Copy the lines from the one containing "Task: Open the Microsoft apps launcher grid" through the one containing "Click the Save", inclusive, putting "panel" in place of "grid" and changing nothing else.

# Data shown
>> BEGIN

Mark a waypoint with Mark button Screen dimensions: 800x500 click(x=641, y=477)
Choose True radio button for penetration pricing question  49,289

>> END
>> BEGIN

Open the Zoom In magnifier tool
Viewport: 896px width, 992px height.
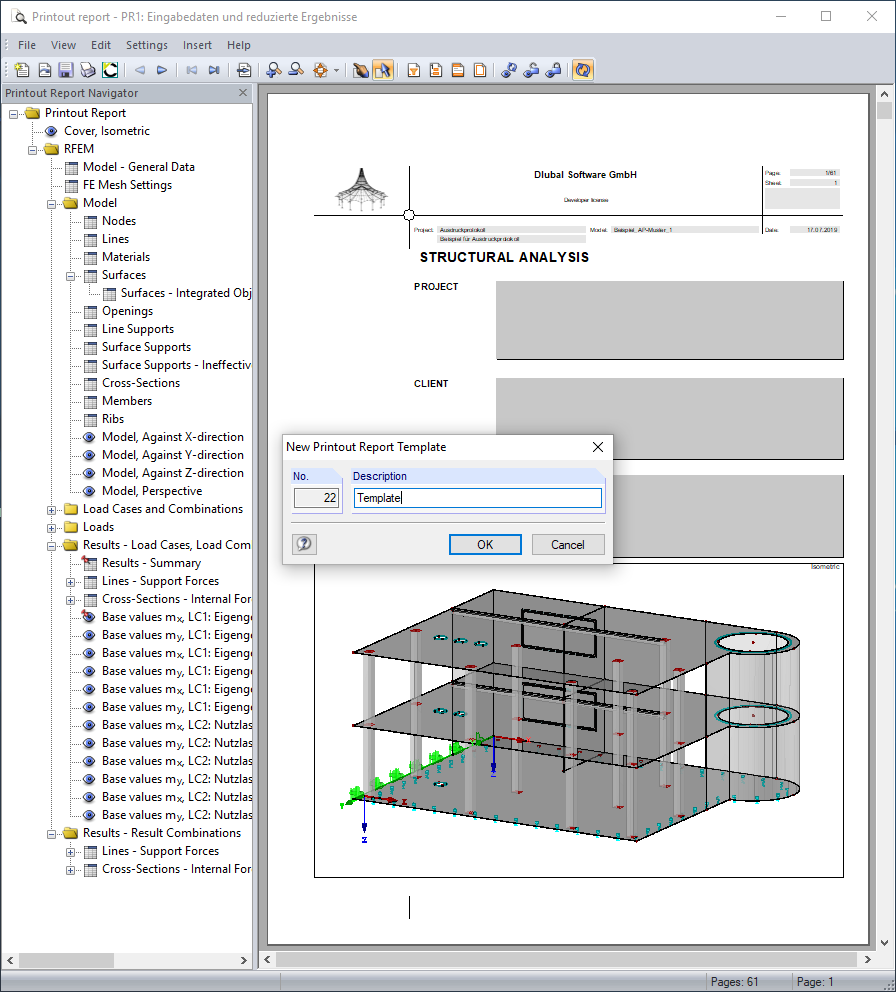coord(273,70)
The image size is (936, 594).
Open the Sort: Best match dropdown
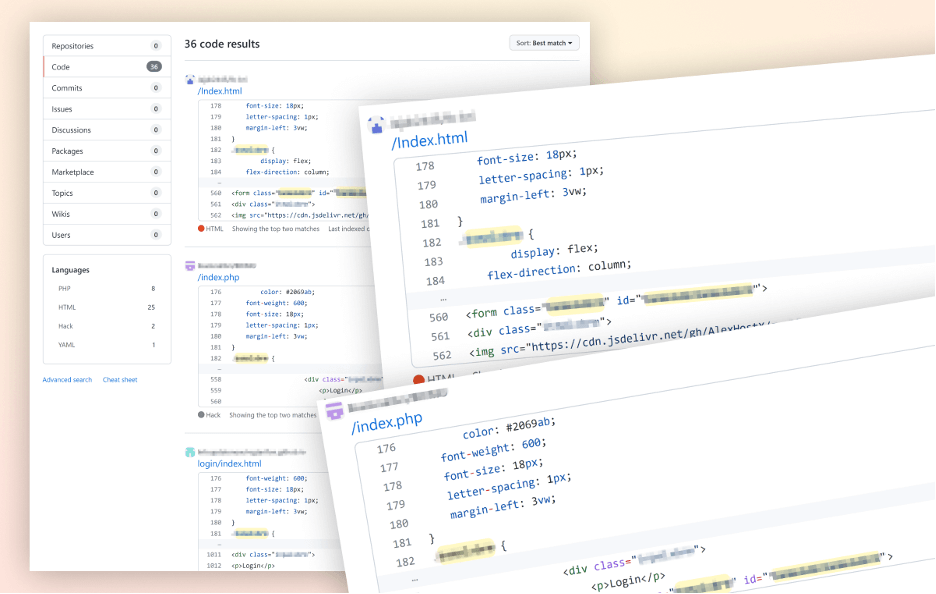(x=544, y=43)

>> END
>> BEGIN

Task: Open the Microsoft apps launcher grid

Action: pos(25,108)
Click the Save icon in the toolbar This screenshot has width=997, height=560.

>> END

# Result of this exercise
Task: Open the Microsoft apps launcher panel

Action: pos(25,108)
Click the Save icon in the toolbar This screenshot has width=997, height=560.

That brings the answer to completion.